[Task to carry out] Include no pictures. Output exactly the lines from the one that contains "Click the bullet" through the final line of the entries.

Listed entries section start

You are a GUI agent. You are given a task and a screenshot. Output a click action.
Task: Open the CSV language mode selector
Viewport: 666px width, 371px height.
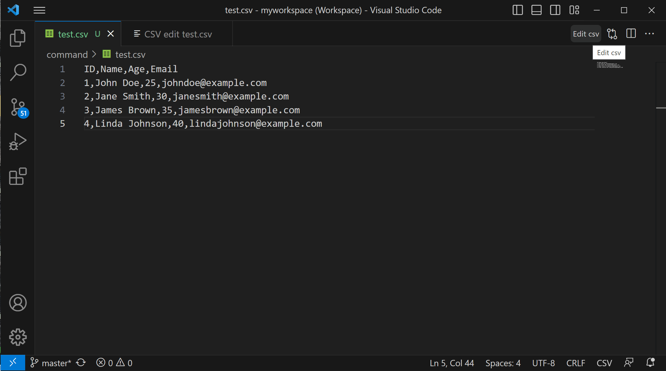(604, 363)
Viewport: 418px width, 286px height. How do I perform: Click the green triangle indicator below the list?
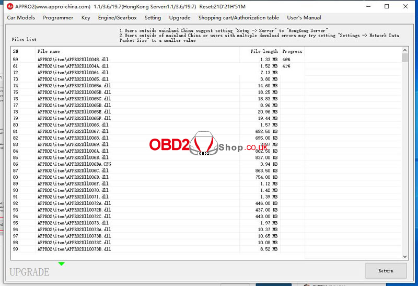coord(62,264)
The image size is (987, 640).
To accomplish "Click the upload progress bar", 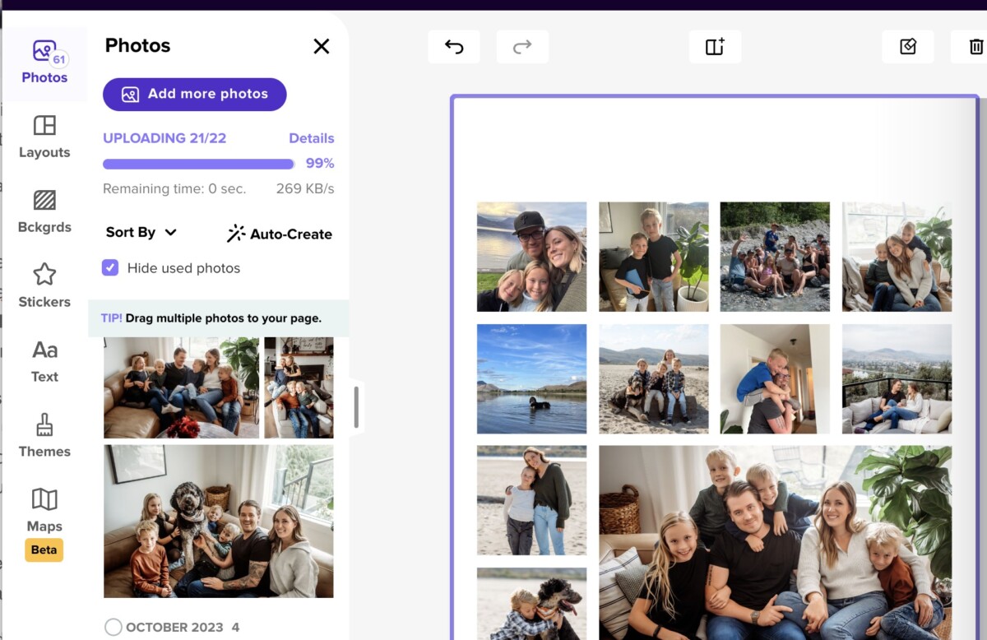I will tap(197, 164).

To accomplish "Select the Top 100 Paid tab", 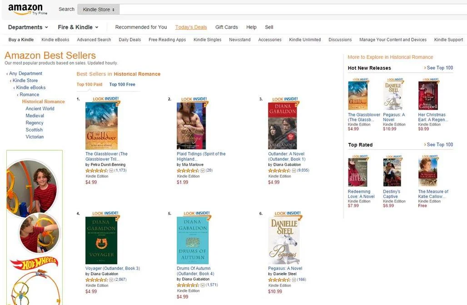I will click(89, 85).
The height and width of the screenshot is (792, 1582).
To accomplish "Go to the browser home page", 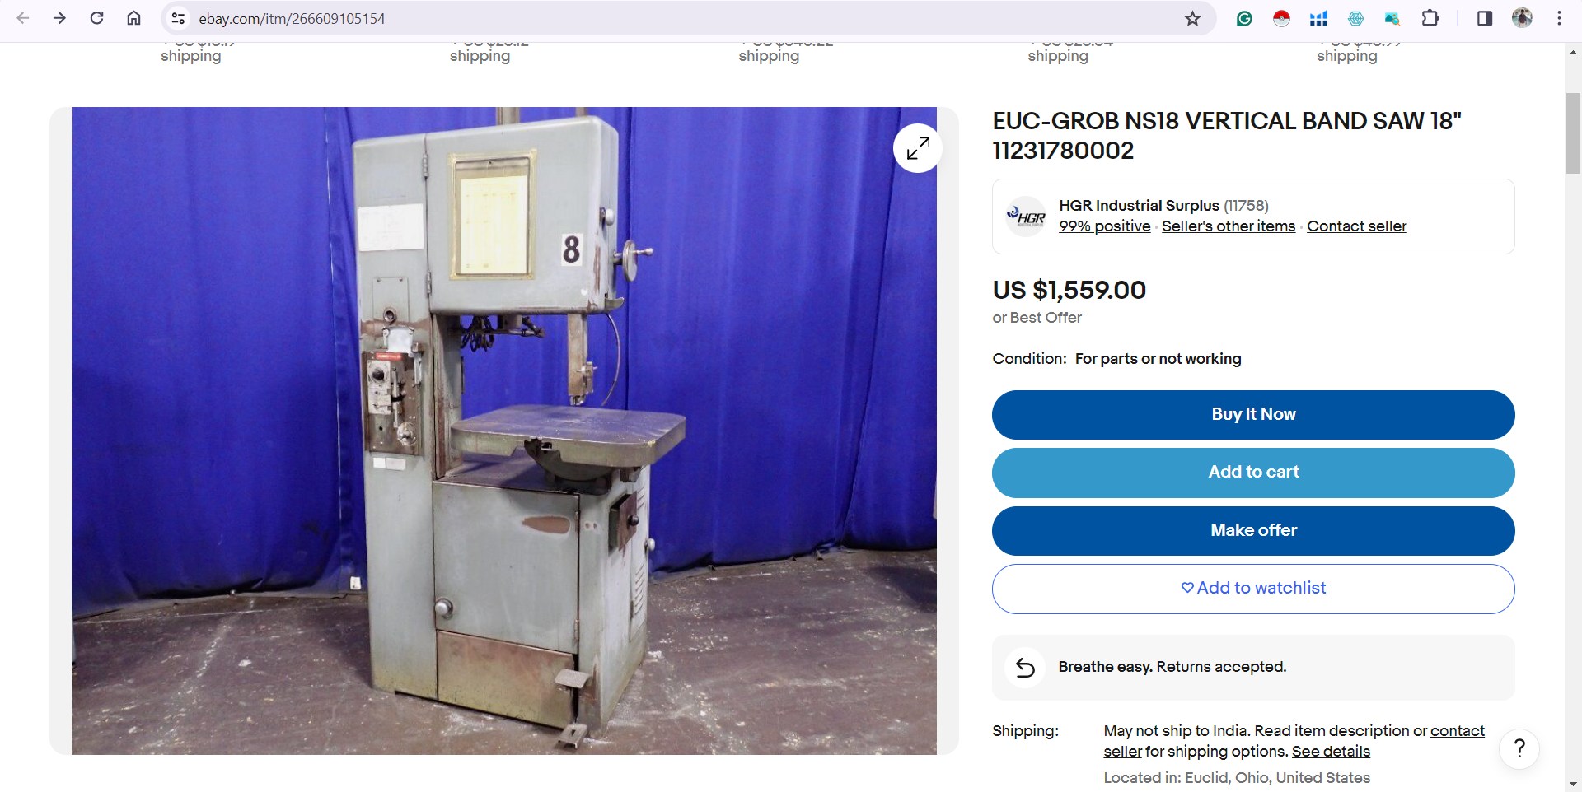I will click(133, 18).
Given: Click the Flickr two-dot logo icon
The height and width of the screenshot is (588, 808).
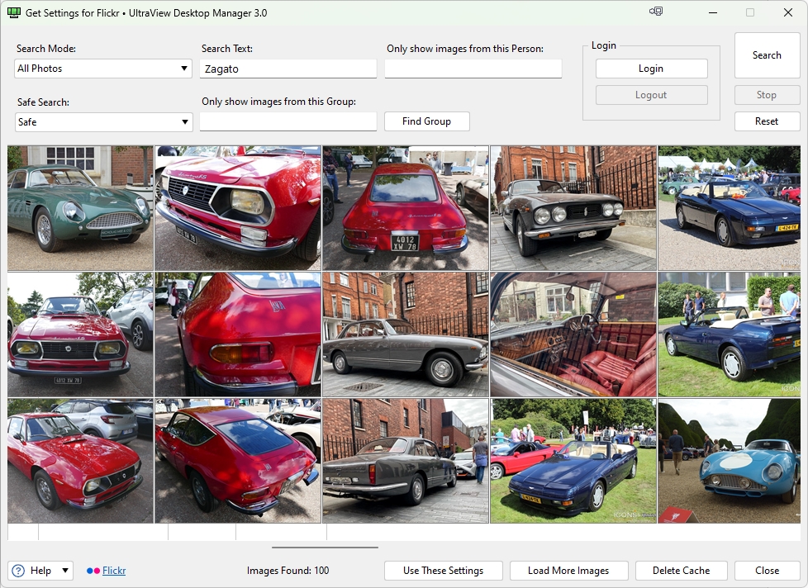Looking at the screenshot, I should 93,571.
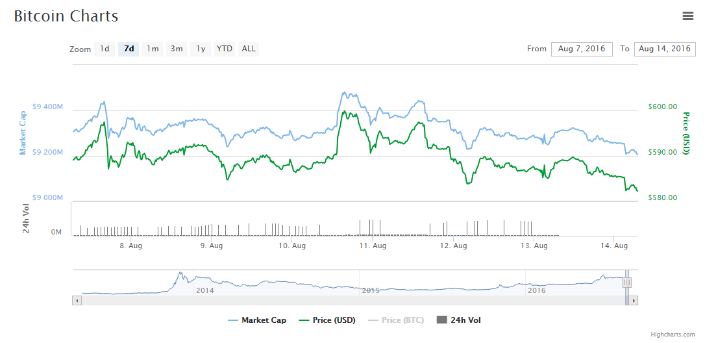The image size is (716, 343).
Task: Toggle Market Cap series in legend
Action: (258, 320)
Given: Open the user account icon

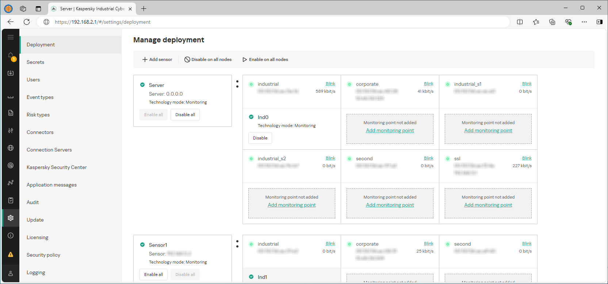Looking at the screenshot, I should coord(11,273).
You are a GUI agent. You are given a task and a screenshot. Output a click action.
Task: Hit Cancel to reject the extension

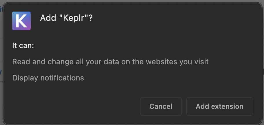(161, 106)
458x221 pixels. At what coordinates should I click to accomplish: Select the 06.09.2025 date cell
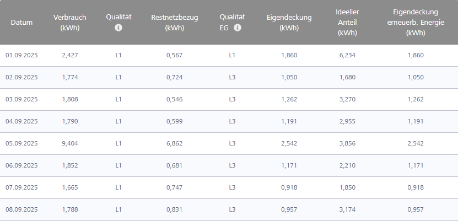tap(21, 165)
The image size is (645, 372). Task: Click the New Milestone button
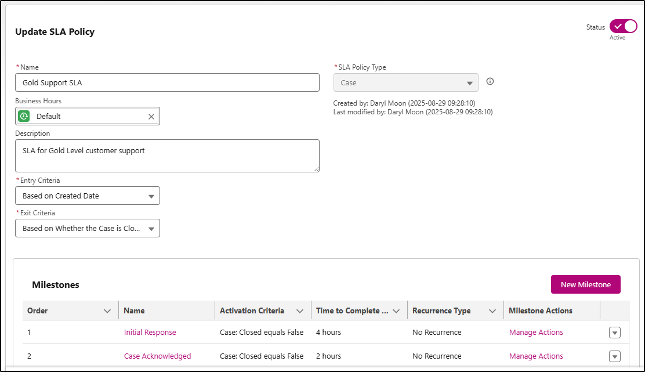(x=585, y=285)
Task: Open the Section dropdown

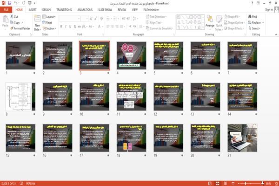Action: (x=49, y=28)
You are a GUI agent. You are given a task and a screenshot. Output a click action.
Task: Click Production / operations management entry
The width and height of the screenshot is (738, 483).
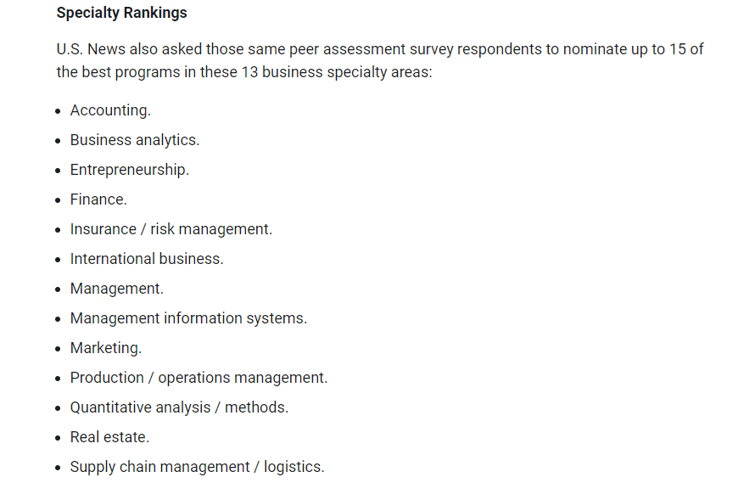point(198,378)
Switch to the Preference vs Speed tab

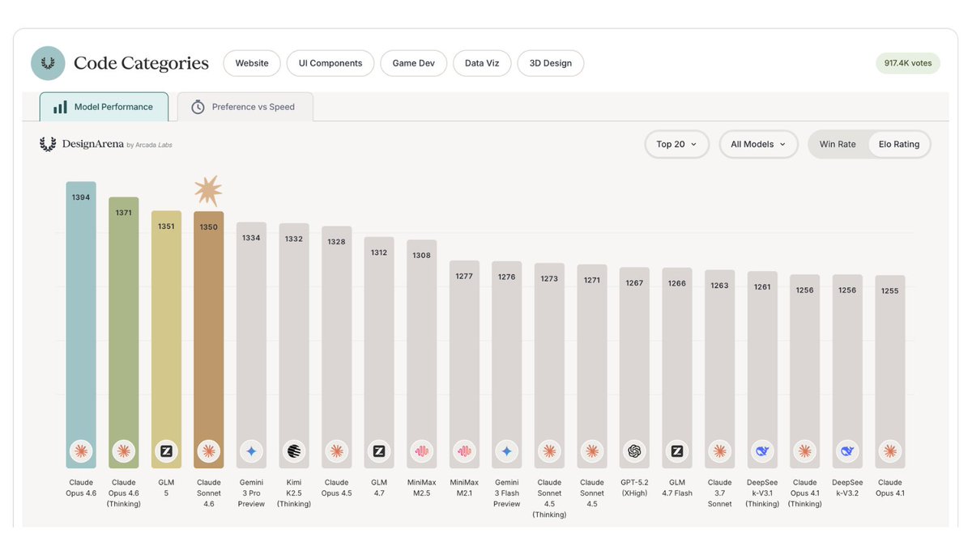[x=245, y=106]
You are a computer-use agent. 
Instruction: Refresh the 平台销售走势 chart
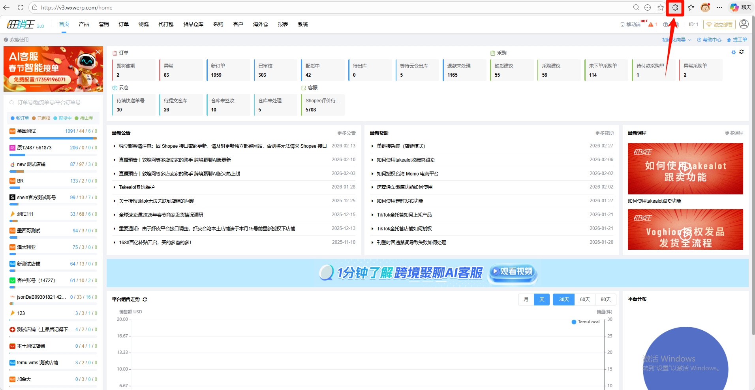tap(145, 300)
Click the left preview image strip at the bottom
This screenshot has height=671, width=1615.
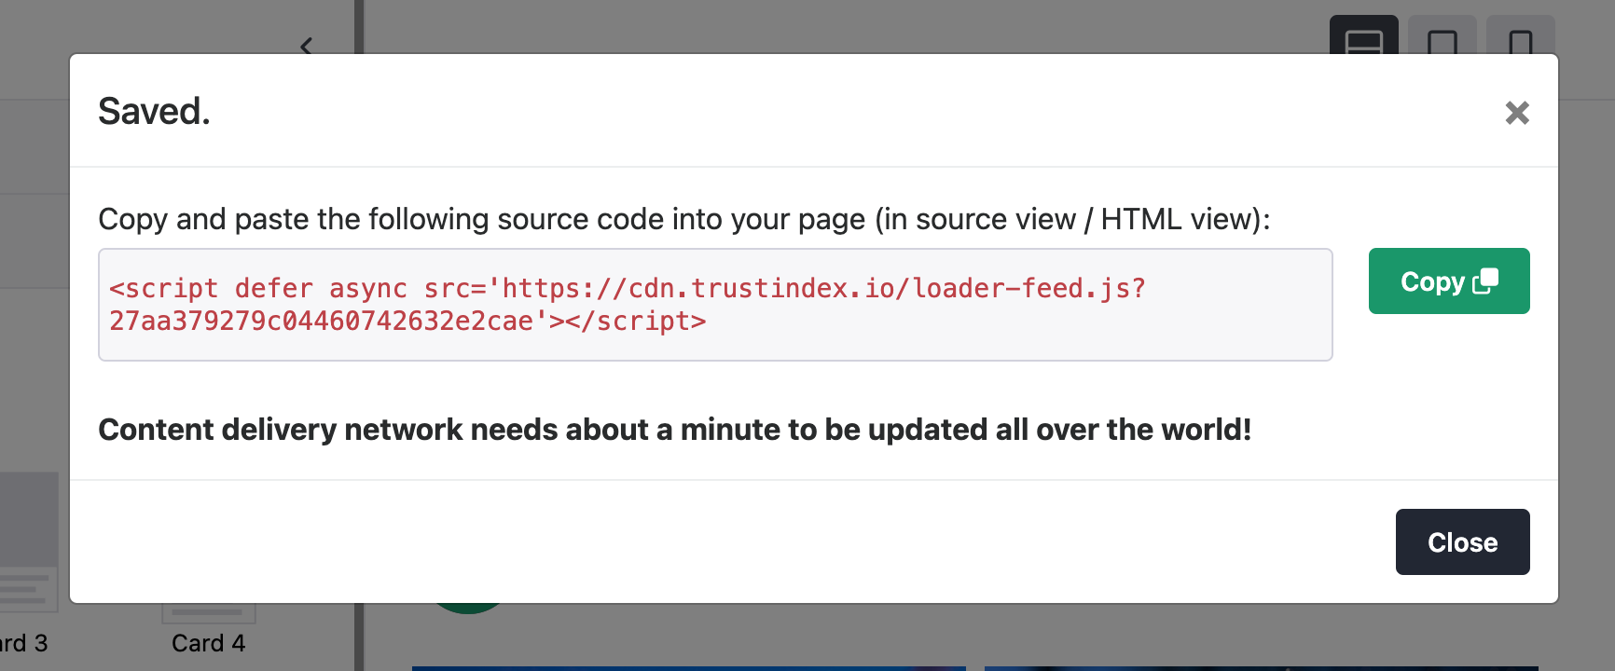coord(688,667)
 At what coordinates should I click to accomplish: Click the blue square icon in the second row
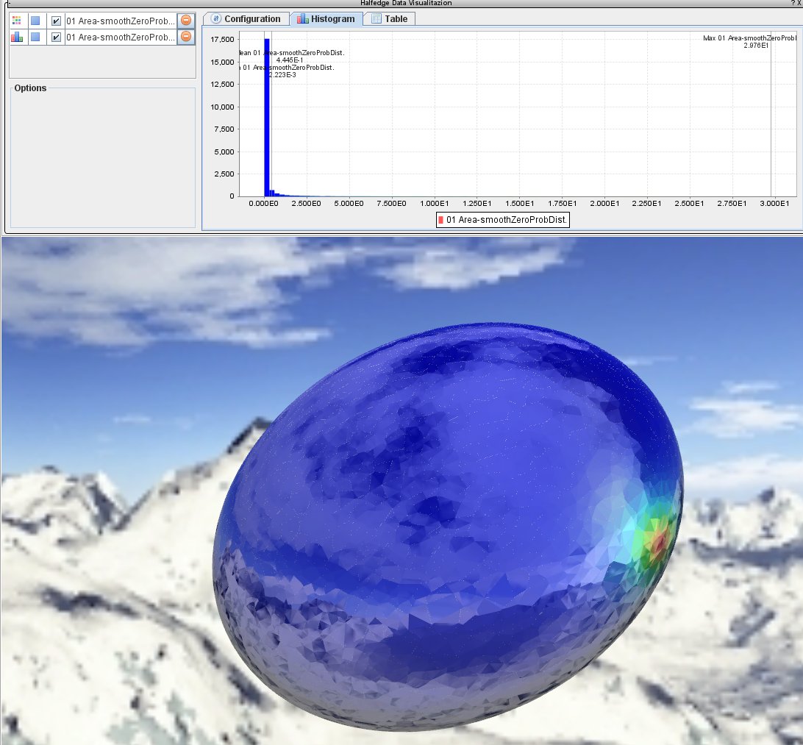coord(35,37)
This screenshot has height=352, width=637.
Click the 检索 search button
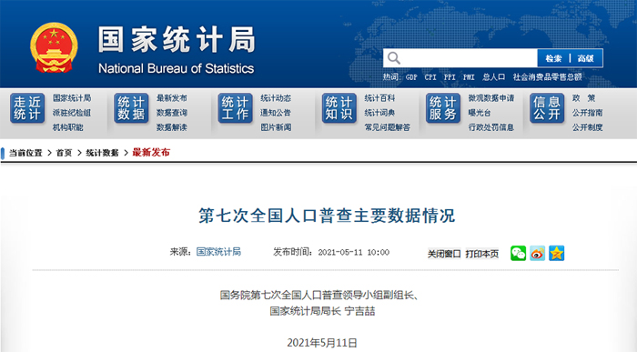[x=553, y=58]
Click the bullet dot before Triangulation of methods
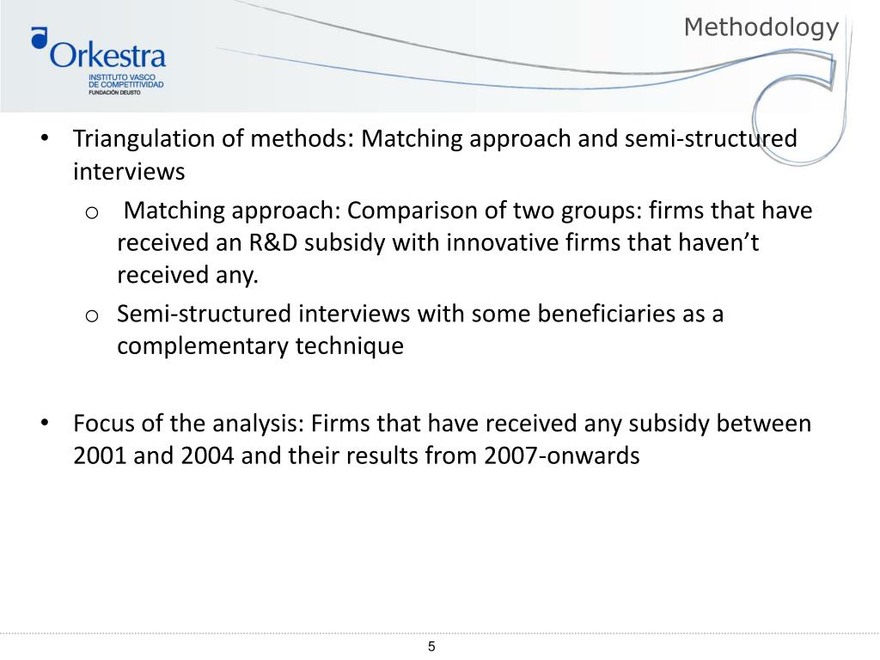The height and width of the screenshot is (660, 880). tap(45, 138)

Listed entries section end

[Response]
Click the bullet dot before Triangulation of methods
The height and width of the screenshot is (660, 880). tap(45, 138)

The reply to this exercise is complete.